Bright Spot: Sergio Romo's Dominance

The Giants are sitting at home watching the World Series this year, but not all's bad. For instance, there's the bright spot that was Sergio Romo's 2011 season.

Romo finished the year with 48 innings pitched, eight earned runs allowed, 70 strikeouts, a 1.50 ERA, a 0.708 WHIP, an unholy 239 ERA+ (his ERA relative to league average), and a 13.1 strikeouts per nine innings ratio.

To quote a great philosopher, "Damn, Gina."

Or to quote Bradley Woodrum from FanGraphs, "last year Romo backed the league into a corner and slapped it around like E. Honda in Super Street Fighter Turbo 2."

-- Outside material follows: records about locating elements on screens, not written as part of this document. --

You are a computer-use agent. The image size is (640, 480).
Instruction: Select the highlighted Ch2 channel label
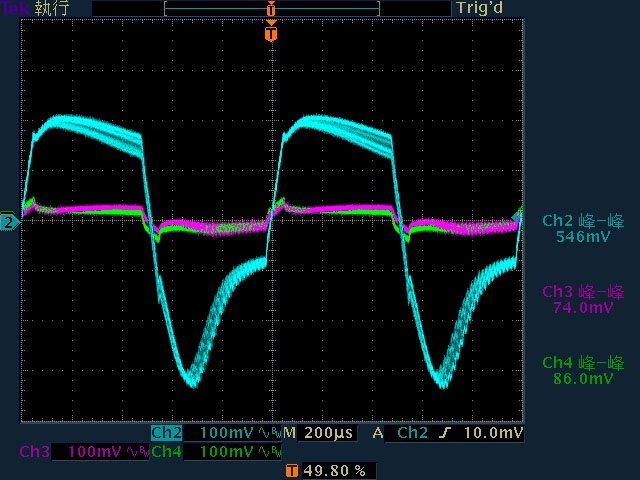166,433
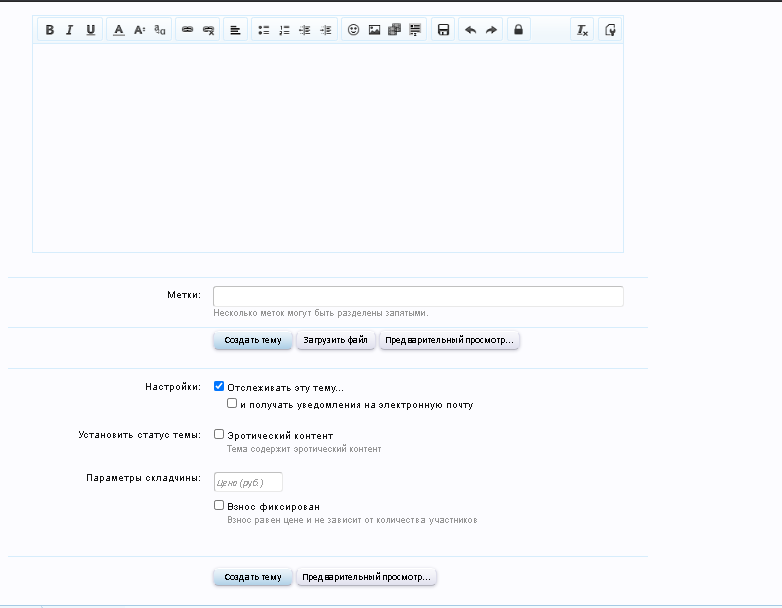
Task: Open the smilies picker
Action: click(x=353, y=30)
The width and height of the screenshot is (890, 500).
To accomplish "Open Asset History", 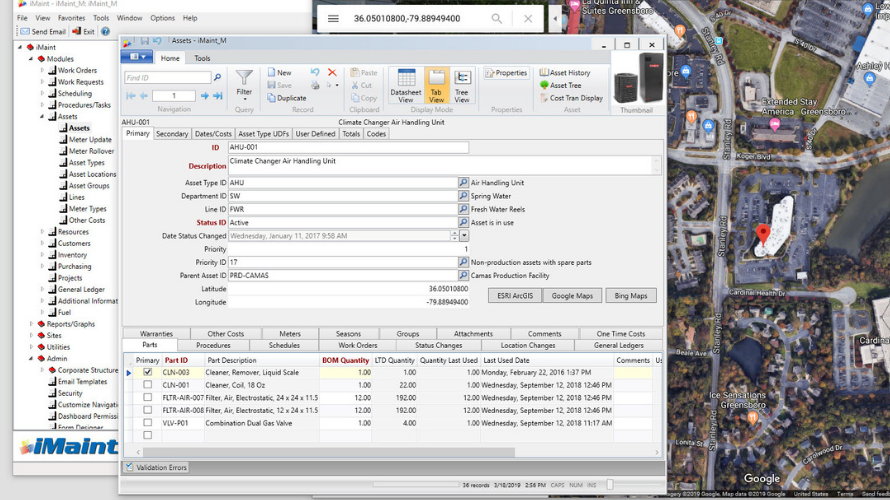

Woodrum's taking a look at a different set of statistics, though, one that's used a little less often, but one that makes sense, FIP. FIP is "Fielding Independent Pitching" which is good for our purposes, because it doesn't penalize anyone for the ball scooting through Miguel Tejada's five-hole.

And, actually, Woodrum's article on Romo focuses on where he stands in FIP- (which is simply his FIP relative to the league average; just like ERA+).

This is important because Romo had the fourth-best season-ending FIP- in baseball history (minimum, 20 innings pitched). Here's the list:

1) Ed Cushman, 10 FIP- (1884)
2) Henry Porter, 13 FIP- (1884)
3) Eric Gagne, 20 FIP- (2003)
4) Sergio Romo, 25 FIP- (2011)
5) Pedro Martinez, 30 FIP- (1999)

Um, yeah. So that Gagne season and that Pedro season? Those were magical, man. They were transcendent years from transcendent pitchers, even if the guy in the Dodgers cap turned out to be a blatant steroid user. (Or allegedly and almost admittedly one.)

And Romo's 2011 slots right there with them, even if the Giants didn't have the greatest of seasons.